Exercise details
Would you copy each line of the data below that has "resolution"?

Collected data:

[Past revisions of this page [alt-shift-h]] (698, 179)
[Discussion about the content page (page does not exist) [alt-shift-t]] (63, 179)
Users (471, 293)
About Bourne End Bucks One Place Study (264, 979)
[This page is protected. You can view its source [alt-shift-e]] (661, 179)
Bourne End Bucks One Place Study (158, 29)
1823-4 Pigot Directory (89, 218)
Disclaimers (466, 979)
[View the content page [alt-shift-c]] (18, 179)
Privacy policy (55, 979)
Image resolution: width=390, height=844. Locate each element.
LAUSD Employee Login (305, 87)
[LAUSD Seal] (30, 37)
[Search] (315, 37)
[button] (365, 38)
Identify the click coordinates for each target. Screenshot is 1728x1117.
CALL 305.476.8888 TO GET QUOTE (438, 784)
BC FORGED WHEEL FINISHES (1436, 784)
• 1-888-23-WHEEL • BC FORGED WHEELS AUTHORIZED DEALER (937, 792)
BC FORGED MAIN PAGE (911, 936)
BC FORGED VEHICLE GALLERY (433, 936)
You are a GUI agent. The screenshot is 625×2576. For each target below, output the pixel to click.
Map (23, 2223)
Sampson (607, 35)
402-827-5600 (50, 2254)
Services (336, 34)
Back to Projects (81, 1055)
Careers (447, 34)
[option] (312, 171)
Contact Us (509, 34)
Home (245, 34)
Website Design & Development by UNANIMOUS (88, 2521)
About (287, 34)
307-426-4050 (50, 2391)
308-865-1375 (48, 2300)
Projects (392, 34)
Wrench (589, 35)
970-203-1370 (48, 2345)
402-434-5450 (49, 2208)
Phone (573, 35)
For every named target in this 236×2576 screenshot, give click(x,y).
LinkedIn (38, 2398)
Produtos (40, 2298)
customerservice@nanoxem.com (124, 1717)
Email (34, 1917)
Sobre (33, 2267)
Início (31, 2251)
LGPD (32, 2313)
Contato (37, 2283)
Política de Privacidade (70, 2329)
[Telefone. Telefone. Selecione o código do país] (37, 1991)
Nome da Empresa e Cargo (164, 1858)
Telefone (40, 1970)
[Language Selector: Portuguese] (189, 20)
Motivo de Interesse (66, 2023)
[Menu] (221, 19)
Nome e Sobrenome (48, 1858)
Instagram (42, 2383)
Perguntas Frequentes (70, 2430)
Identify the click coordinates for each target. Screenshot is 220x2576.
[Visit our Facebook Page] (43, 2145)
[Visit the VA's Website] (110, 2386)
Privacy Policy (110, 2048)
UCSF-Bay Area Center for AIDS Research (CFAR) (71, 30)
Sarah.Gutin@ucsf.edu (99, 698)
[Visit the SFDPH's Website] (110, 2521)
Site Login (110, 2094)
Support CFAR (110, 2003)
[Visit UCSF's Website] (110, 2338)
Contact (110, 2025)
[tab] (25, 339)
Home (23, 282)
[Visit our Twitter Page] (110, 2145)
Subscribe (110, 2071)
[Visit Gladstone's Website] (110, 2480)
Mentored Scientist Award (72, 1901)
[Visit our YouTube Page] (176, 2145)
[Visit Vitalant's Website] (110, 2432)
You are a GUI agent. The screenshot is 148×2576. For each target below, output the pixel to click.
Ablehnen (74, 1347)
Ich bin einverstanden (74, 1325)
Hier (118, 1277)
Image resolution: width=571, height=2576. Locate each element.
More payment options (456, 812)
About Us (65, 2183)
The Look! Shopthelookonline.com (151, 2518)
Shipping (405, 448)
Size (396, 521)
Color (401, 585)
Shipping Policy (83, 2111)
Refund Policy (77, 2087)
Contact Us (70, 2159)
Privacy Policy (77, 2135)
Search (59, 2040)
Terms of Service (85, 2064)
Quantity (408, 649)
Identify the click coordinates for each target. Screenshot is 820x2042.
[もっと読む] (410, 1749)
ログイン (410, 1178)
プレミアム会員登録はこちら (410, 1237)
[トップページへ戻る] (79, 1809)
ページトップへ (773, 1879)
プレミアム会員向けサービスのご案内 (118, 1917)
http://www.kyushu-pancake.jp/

Result below
Image resolution: width=390, height=844. Locate each element.
Image resolution: width=571, height=2576. Locate each element.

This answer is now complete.